*Source*:
# Simply pretty (TONS of pics!)



## Triskele (Jun 3, 2008)

Hi all!

I thought I'd do my first tutorial today. It's really work-friendly but is also very easy to smoke out for evening. The colors mentioned here work really well on my NC40-42 skintone, so if you're lighter or darker please don't hesitate to substitute what will work for -you-!

So, let's get started, eh?

The materials!

Makeup wise:






(All are MAC unless otherwise stated)
Makeup for ever face & body foundation (I think mine is #34, but the number's been rubbed off.)
Makeup for ever full cover concealer #8
Invisible set powder
Cherche blushcreme (which is discontinued, nooooo~)
Springsheen blush
UDPP
Shroom, espresso, orange (NYX) eyeshadows
Black pencil eyeliner
Black cream or liquid eyeliner
Brow shader in walnut/ivoire
Mascara
Maybelline line stylist lipliner in mauve (Not pictured)
Beaux lustreglass (Not pictured)

Tools wise:





Kabuki brush
187 brush
209-like brush
213-like brush
231 brush
224-like brush
208-like brush
Eyelash curler

And now, the naked face! (washed and moisturized) - forgive my brows, they're getting done at the end of the week.





To start with, apply your foundation, concealer, and cream blush (I use my fingers.)
It will look something like this:





Next, apply your powder with a large kabuki brush:









And, using the 187, sweep springsheen from the apples of your cheeks to your temples, focusing on the apples.









(If you contour your face, do that here. I don't, so I won't XD)

Next, apply your UDPP.









And then put a thin line of black pencil liner near your top lashes, then dot the pencil liner along your lower lashes to about 1/2 way in from the outer corner. Yes, eyeliner goes BEFORE the shadow.





Then we smudge using a small brush!













Then, using our 213-ish brush, we apply shroom to the lid as well as on the browbone.














After that, we take our 231 brush, and load it up with espresso.





Then apply it to the top lashlines, smudging upwards.





Then, with whatever is left on the brush, we gently line the lower lashlines, only where there is eyeliner!

*Entries provided*:
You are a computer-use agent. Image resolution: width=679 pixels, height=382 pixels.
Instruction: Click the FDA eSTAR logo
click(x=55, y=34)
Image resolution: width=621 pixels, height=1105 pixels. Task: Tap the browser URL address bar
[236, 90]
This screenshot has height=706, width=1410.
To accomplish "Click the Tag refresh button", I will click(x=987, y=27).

...

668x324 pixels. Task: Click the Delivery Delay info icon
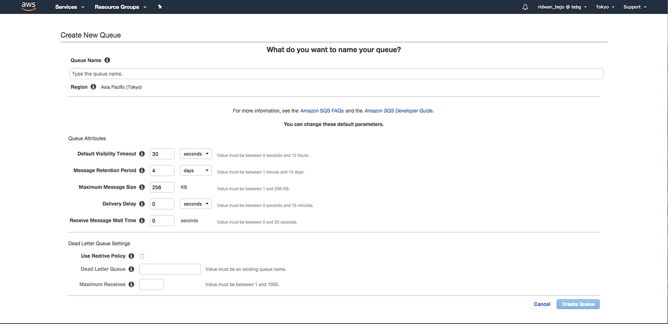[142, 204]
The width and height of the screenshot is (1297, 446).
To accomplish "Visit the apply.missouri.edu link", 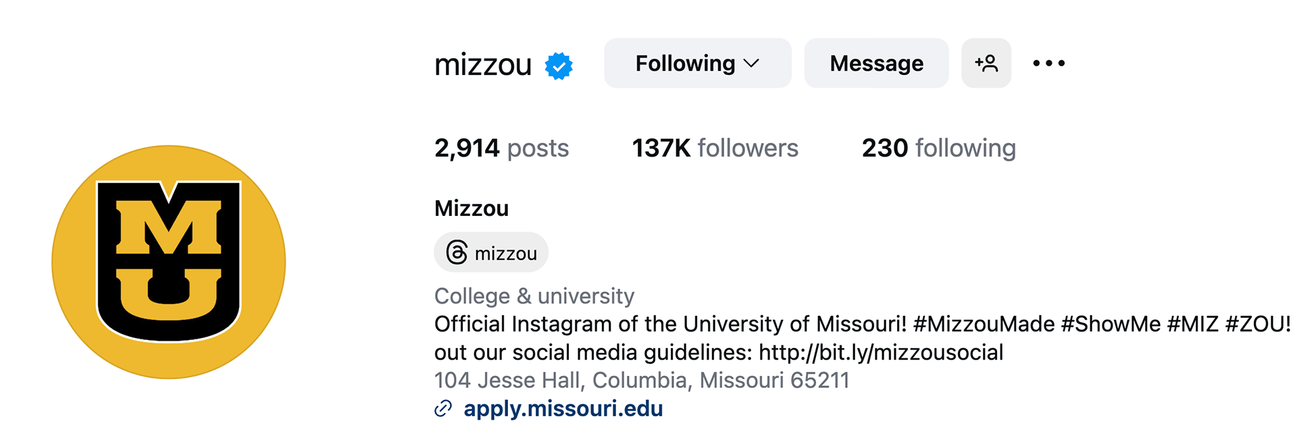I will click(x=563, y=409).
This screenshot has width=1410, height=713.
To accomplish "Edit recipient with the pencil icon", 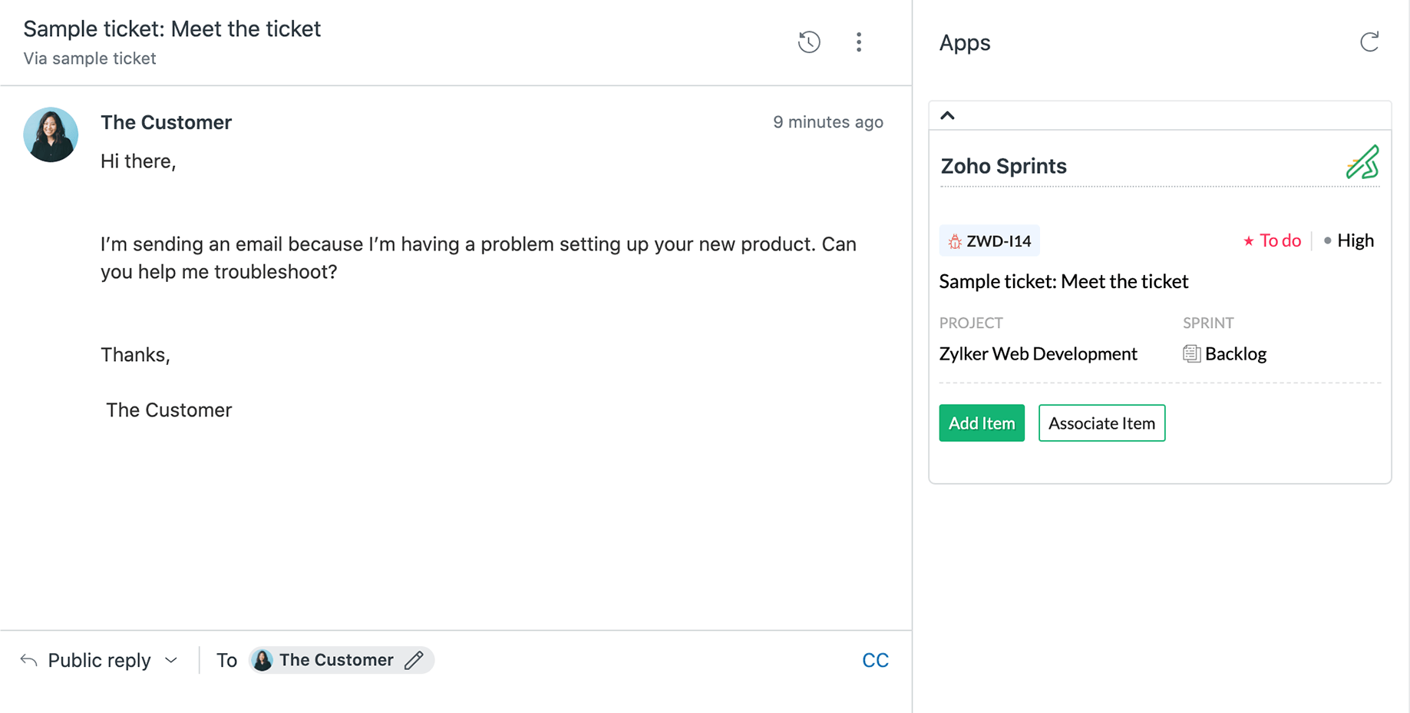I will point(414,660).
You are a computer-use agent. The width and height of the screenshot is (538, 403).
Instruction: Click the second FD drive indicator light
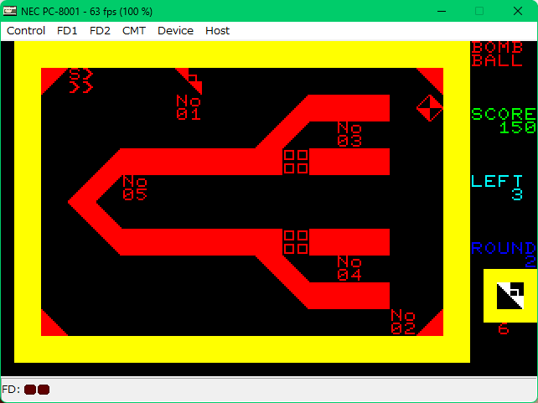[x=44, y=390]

*Goals*:
a: Do these statements agree with the makeup tutorial? For each, answer yes or no and quote the deciding words. (i) Eyeliner goes on before the eyeshadow. (ii) The foundation, concealer, and cream blush are applied with a brush. (iii) The author contours the face after applying the blush.
b: Copy word for word the part of the makeup tutorial that opens with the words containing "And now, the" and closes with "use my fingers.)".
c: According to the makeup tutorial, why might a reader use colors other than the ones listed?
The lines play no part in this.

*Outputs in order*:
a:
(i) Yes: "Yes, eyeliner goes BEFORE the shadow."
(ii) No: "(I use my fingers.)"
(iii) No: "If you contour your face, do that here. I don't, so I won't XD"

b:
And now, the naked face! (washed and moisturized) - forgive my brows, they're getting done at the end of the week.





To start with, apply your foundation, concealer, and cream blush (I use my fingers.)

c: The listed colors work well on the author's NC40-42 skintone. Readers who are lighter or darker are told to substitute whatever works for them.